Sedikit lega bagi bangsa lebah melihat titik-titik cahaya. Titik-titik cahaya itu adalah kawanan bangsa kungan-kunang. Hadir dengan sendirinya dihadapat bangsa lebah. Mereka menyambutnya dengan sambutan hangat kepada bangsa kungan-kunang. Kedua jenis bangsa ini tidak saling mempermasalahkan perbedaan bentuk tubuh dan kebudayaan masing-masing. Kawanan bangsa kunang-kunang sangat menghormati tuan rumahnya. Begitu pula bangsa lebah juga memperlakukan tamunya dengan baik. Kawanan kunang-kungan diperkenankan menempati sarang bangsa lebah. Harmonis dua jenis serangga dalam satu sarang dan keduanya saling melengkapi. Di kegelapan malam, sarang lebah tampak terlihat bercahaya dari kejauhan.
Tumbu ketemu tutup. Filosofi yang kerap digunakan oleh masyarakat jawa. Filosofi ini tanmpaknya relevan untuk cerita ini. Ibarat tumbuh (jenis wadah) yang bertemu dengan penutupnya, semakin fungsional. Tumbuh yang memakai tutup diibaratkan bangsa lebah banyak mengadopsi tradisi-tradisi dan nilai-nilai bangsa kunang-kunang. Penutup yang sesuai untuk menutupi tumbuh, terdapat kesamaan pola budaya dan nilai-nilai yang hampir mirip diantara kedua bangsa serangga ini. Kesamaan-kesamaan itulah yang membuat cepat terjadinya akulturasi berbagai muatan nilai ekosistem antara kedua bangsa serangga itu. Hadirnya bangsa kunang-kunang banyak menciptakan mutasi-mutasi kebiasaan yang ada di bangsa lebah. Bangsa lebah mengadopsi banyak hal milik bangsa kungan-kunang. Beberapa hal dari bangsa kunang-kunang ada yang telah dipakai secara umum dalam mengatur masyarakat lebah. Bangsa kunang-kunang yang tinggal di sarang lebah mampu beradaptasi dengan baik dengan tradisi-tradisi yang berlaku di bangsa lebah.

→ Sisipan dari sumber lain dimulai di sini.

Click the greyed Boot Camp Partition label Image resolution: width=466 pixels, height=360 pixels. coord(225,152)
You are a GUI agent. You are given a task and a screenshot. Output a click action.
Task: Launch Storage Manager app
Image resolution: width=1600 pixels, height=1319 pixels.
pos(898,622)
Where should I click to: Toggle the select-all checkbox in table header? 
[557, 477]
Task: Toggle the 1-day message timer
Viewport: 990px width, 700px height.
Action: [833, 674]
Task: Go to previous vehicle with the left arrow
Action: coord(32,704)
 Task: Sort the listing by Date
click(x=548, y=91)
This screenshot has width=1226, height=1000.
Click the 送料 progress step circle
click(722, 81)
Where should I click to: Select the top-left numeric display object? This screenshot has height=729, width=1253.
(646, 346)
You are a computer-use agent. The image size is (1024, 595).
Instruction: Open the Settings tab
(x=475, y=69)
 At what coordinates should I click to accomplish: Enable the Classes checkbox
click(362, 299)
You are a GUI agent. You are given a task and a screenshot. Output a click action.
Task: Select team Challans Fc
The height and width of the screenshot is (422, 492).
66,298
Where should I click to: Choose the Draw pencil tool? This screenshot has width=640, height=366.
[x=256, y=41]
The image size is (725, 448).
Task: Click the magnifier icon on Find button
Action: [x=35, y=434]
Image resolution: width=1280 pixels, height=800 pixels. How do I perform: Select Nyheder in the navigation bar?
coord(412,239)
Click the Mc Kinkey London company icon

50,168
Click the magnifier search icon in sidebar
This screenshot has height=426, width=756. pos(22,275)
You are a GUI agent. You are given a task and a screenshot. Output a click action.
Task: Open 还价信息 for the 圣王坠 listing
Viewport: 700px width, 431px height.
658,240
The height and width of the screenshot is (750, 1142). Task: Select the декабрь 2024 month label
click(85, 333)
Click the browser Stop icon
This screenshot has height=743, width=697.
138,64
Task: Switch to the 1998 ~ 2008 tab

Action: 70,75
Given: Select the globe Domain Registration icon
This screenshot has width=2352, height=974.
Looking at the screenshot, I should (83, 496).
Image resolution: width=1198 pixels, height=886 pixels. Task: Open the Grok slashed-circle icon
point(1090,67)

Reaksi vusi nilai antara kedua bangsa serangga ini tidak menimbulkan permasalahan di kehidupan mereka. Terdapat dua jenis reaksi vusi nilai yang terjadi di kedua bangsa serangga ini. Pertama, reaksi vusi yang dipicu oleh interaksi saling membutuhkan dalam hal bertahan hidup. Bangsa kunang-kunang ketika berkelana sangat membutuhkan tempat aman untuk bermukim dan kebutuhan cadangan makanan milik lebah. Bangsa lebah yang membutuhkan alat penerang sebagai penunjang proses operasional pengelolaan sumber daya pangan lebah. Secara sukarela bangsa lebah menyambut budaya milik kunang-kunang. Begitu pula kunang-kunang yang secara tulus mengajarkan budayanya ke lebah yang ingin belajar budaya kunang-kunang. Kedua, reaksi vusi nilai yang terjadi karena harapan sebagai serangga yang ingin sama-sama selamat dalam kegelapan alam. Pada vase kedua ini, kedua bangsa serangga ini semakin tinggi intensitas interaksinya disegala aspek kehidupan mereka. Dalam waktu yang singkat, reaksi vusi nilai fase kedua berhasil menciptakan gambaran baru dalam dunia lebah. Sarang yang bercahaya dalam kegelapan alam merupakan satu hal yang telah dihasilkan dari reaksi vusi nilai kedua bangsa ini. Dahulu keberadaan sarang lebah ditandai dengan suara dengungannya, sekarang bertambah lagi dengan ciri pancaran cahayanya yang khas. Namun reaksi vusi ini tidak mengubah ciri-ciri primer yang melekat di kedua bangsa serangga ini, yang lebah tetap sebagai lebah dan yang kungan-kungan tetap sebagai kunang-kunang.
Kedua bangsa serangga ini saling berinteraksi tanpa memperdulikan perbedaan yang ada. Mereka berbaur dalam kebersamaan. Di antara kuduanya tidak ada kencenderungan mengesklusifkan diri, semuanya sama sebagai satu kesatuan masyarakat. Keduanya saling bekerja sama dalam membangun dan menjaga keberlangsungan hidup mereka. Hampir semua divisi atau kelompok dalam satu sarang saling berkaitan, saling menopang, saling melengkapi, dan saling melindungi satu sama lain. Sehingga sarang lebah tampak dari jauh seolah-olah dihuni oleh kawanan hibrida serangga baru.